Work in Progress. The plan is to include precompiled binaries for the PMPC library and the source code for the demos. This should make it much easier to compile and test our examples!
- Eigen3
- OpenMP
- Python3 headers (package
python3-dev
), matplotlib (for python3) - qpOASES
First of all, you need to tell CMake how to locate qpOASES. Open the file CMakeLists.txt
and look for the line set(qpOASES_BASE_DIR "$ENV{HOME}/programs/qpOASES")
. Change the path to point to where you installed qpOASES. In my case, I cloned the qpOASES repository in ~/programs/qpOASES
, which explains the default value that I gave to qpOASES_BASE_DIR
.
Now, in the root of this project, create a build folder and invoke CMake "as usual":
mkdir build && cd build
cmake ..
cmake --build .
Three examples are provided:
triple_integrator
solves a constrained parameterized MPC optimization for a linear triple integrator.crane_pendulum
solves a constrained parameterized MPC optimization for a nonlinear inverted pendulum (cart-pole).
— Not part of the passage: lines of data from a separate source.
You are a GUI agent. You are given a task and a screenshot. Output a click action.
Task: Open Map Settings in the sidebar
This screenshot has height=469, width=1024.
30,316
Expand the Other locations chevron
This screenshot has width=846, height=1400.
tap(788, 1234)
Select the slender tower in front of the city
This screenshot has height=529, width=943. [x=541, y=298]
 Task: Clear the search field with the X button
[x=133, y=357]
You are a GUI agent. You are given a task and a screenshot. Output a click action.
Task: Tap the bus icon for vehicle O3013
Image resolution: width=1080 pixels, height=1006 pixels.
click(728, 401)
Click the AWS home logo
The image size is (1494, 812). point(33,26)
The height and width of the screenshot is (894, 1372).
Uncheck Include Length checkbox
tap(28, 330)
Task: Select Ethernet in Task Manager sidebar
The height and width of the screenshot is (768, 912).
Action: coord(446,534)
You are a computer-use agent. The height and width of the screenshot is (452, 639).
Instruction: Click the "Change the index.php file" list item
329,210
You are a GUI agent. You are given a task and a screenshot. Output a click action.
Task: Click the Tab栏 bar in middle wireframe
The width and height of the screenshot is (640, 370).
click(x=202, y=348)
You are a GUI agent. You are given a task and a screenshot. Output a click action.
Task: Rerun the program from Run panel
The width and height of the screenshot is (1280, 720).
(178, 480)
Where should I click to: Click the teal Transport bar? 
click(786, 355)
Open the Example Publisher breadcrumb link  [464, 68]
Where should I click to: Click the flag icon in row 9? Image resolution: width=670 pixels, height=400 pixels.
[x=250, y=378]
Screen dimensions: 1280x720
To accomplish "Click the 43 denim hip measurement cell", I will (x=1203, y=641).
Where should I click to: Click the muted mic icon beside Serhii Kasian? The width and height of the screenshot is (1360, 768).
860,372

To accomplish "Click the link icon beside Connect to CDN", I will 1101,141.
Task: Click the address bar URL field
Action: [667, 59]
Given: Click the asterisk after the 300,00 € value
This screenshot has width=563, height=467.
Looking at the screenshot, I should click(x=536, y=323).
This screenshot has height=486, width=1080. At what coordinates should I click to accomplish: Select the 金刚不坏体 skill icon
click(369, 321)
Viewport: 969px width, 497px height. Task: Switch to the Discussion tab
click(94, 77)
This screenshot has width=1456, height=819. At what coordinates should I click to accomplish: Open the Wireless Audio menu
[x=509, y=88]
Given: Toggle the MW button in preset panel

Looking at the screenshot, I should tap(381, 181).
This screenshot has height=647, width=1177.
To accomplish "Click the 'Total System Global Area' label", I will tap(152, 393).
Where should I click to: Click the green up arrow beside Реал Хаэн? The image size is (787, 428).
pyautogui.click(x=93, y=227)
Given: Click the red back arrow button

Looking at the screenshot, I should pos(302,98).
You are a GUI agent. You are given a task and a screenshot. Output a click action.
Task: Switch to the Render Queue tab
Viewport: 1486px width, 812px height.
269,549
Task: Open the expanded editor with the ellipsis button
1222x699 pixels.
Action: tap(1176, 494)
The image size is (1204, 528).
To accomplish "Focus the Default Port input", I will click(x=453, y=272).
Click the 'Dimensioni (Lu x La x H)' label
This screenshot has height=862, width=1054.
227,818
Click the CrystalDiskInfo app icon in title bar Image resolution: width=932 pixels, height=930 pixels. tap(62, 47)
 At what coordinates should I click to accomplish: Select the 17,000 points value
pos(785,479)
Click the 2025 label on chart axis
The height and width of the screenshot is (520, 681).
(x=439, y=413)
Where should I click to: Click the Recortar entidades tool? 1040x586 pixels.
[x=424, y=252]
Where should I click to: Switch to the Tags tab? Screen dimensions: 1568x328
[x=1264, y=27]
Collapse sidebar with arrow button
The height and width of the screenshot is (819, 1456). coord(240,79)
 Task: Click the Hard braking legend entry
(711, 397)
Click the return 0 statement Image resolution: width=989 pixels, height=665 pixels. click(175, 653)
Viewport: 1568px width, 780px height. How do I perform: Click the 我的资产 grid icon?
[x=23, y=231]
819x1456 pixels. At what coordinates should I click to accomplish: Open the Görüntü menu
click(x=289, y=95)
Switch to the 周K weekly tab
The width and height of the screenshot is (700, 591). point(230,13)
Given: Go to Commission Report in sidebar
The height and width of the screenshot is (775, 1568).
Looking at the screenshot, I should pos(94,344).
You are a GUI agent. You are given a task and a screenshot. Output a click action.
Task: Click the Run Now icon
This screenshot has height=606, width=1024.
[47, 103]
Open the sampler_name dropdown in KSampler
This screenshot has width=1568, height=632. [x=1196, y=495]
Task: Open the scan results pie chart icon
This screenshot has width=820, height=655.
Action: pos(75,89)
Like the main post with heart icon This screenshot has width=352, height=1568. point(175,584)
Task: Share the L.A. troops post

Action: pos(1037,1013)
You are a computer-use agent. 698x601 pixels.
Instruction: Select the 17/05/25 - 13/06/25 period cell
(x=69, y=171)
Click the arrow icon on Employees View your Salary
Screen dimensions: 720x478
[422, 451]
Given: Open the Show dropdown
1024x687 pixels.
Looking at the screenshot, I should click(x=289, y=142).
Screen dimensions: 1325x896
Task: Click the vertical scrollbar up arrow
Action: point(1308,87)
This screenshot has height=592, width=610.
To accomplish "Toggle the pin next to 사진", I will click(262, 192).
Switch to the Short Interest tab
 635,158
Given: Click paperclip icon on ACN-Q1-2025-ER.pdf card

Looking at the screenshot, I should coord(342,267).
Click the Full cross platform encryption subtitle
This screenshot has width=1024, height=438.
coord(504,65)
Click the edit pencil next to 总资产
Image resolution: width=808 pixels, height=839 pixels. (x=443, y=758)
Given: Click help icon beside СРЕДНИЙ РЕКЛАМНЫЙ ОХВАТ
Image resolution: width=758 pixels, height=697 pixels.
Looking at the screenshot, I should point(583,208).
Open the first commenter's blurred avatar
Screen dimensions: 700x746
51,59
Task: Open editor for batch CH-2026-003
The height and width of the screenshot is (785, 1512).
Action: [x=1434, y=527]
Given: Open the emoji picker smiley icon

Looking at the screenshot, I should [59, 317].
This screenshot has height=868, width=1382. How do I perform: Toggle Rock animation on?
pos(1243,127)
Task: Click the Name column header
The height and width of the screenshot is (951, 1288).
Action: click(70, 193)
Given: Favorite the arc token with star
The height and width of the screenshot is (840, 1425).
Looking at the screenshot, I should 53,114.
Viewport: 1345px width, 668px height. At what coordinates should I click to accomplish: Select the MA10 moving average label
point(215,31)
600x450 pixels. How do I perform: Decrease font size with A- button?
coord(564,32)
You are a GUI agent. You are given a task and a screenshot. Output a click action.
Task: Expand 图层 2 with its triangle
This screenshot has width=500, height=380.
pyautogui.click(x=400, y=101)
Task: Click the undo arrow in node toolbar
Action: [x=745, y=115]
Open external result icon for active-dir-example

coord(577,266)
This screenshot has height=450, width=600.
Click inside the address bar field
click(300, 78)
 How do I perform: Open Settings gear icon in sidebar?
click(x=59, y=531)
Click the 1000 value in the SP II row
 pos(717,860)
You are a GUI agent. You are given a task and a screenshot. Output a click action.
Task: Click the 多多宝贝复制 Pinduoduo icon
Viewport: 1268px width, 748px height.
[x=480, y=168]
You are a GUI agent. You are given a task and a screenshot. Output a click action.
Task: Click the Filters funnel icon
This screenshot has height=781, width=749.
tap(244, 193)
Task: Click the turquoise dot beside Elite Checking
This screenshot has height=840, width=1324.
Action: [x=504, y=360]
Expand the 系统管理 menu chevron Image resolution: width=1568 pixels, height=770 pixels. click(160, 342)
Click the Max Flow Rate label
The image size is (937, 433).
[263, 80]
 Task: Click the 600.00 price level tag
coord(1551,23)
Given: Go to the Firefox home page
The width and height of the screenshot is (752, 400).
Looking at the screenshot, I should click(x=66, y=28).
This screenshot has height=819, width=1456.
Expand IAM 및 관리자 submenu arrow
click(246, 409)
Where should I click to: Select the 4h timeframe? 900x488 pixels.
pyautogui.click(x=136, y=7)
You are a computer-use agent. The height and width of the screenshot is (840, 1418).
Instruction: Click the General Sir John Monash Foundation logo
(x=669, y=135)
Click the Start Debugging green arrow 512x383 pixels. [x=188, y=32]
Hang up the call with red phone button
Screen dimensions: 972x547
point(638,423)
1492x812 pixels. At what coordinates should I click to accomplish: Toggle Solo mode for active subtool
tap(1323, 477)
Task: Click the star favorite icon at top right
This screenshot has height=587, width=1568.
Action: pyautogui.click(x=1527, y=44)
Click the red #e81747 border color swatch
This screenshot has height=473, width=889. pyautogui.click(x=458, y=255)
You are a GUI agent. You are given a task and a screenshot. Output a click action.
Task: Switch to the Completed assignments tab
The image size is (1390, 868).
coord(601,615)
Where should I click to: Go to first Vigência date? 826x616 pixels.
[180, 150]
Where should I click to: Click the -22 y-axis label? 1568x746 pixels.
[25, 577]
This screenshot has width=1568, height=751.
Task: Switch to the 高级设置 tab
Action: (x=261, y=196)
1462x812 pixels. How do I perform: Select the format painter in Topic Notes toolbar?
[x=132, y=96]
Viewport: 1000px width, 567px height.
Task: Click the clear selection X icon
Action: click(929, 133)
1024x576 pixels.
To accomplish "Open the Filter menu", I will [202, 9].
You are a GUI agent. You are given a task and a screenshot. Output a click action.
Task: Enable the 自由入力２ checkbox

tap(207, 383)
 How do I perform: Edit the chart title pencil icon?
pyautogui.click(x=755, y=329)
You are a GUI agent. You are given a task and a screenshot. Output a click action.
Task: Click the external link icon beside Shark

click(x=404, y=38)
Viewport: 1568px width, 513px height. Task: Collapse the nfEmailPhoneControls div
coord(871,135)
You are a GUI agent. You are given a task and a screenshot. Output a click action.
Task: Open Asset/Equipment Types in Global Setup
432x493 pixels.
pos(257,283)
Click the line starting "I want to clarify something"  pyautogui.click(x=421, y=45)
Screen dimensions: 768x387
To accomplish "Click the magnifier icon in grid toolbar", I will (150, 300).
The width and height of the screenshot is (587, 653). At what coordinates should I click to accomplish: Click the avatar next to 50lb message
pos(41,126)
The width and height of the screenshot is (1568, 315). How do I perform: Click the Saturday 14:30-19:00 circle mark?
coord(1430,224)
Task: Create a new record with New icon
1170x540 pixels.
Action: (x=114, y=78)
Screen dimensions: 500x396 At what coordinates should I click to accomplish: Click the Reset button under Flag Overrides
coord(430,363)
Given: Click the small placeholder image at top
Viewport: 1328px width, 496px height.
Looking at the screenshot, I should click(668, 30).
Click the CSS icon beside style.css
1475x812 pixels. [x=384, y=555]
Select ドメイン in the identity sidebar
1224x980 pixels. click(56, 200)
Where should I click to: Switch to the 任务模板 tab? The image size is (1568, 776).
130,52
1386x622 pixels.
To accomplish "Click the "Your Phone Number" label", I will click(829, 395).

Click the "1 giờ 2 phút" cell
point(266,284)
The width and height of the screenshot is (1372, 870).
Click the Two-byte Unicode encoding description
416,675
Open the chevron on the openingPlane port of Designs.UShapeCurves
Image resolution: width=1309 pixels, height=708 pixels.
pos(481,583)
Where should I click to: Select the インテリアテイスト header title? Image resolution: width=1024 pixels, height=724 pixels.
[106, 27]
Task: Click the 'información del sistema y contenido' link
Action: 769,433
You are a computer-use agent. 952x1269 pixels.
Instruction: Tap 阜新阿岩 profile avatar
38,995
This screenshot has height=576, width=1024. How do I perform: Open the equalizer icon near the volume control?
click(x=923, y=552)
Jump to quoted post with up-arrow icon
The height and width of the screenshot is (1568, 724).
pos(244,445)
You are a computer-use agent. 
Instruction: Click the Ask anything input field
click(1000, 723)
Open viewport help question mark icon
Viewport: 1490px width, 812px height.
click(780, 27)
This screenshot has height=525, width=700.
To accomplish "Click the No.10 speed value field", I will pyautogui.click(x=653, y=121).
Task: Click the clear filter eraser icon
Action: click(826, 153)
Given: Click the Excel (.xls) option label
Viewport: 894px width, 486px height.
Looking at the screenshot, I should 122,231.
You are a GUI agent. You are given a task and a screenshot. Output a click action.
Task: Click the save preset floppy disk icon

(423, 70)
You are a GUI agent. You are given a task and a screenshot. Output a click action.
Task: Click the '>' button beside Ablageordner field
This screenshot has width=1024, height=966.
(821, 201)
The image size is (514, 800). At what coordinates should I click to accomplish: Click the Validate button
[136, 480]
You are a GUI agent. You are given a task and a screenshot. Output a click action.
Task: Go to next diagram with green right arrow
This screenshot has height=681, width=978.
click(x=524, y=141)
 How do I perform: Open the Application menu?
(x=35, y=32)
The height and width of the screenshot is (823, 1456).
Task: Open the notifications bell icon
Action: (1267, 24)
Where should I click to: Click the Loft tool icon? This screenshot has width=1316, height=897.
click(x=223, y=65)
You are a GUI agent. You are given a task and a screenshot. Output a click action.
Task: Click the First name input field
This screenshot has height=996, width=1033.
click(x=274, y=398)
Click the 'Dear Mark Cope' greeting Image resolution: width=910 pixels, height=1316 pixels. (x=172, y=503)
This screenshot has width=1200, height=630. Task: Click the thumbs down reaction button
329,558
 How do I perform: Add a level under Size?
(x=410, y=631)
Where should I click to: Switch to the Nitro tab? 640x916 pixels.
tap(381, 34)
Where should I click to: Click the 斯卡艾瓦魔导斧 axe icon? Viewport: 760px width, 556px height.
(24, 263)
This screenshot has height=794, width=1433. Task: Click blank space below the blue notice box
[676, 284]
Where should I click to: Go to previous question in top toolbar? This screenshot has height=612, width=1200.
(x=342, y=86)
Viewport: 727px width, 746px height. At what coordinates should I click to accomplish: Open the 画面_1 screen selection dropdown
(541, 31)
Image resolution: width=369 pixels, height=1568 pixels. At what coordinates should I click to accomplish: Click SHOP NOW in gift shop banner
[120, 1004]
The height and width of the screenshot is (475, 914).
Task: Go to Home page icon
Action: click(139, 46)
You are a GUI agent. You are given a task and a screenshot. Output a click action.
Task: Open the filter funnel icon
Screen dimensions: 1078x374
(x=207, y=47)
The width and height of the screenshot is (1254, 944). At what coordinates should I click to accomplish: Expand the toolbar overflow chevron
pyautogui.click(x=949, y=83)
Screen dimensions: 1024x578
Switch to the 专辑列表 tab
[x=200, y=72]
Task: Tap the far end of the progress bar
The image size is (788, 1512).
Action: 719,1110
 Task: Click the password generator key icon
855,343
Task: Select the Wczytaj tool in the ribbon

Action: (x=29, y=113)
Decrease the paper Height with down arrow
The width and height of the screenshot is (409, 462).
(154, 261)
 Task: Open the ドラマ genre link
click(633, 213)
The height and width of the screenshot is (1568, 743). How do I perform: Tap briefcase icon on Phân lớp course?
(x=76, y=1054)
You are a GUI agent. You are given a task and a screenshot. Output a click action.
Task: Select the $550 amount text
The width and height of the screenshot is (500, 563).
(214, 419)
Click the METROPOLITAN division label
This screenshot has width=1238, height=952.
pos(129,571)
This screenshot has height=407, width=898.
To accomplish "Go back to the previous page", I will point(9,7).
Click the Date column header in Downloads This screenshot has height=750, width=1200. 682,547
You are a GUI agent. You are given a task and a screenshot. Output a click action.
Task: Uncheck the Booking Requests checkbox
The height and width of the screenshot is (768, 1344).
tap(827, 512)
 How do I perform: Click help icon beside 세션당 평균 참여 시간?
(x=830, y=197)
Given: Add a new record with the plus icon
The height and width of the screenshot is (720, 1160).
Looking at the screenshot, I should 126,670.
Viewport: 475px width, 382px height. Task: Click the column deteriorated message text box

The goal is to move the base while keeping the pole balanced.crane_pendulum_swingup
as above, but the task is to swingup the pole rather than move the base around.
In all cases, you can run the examples with different parameterizations as:
./example_name parameterization
In which the parameterization
argument can be used to select different parameterizations:
full
: the number of parameters corresponds to the prediction horizon.simple
: uses the "simple" parameterization.zoh
: uses the "zero-order-holder" parameterization, with free parameters spread along the prediction horizon.lerp
: uses the "linear interpolation" parameterization, with free parameters spread along the prediction horizon.poly
: uses a function basis parameterization with exponentially damped polynomials.
The matplotlibcpp.h
file was copied from the open source project matplotlibcpp.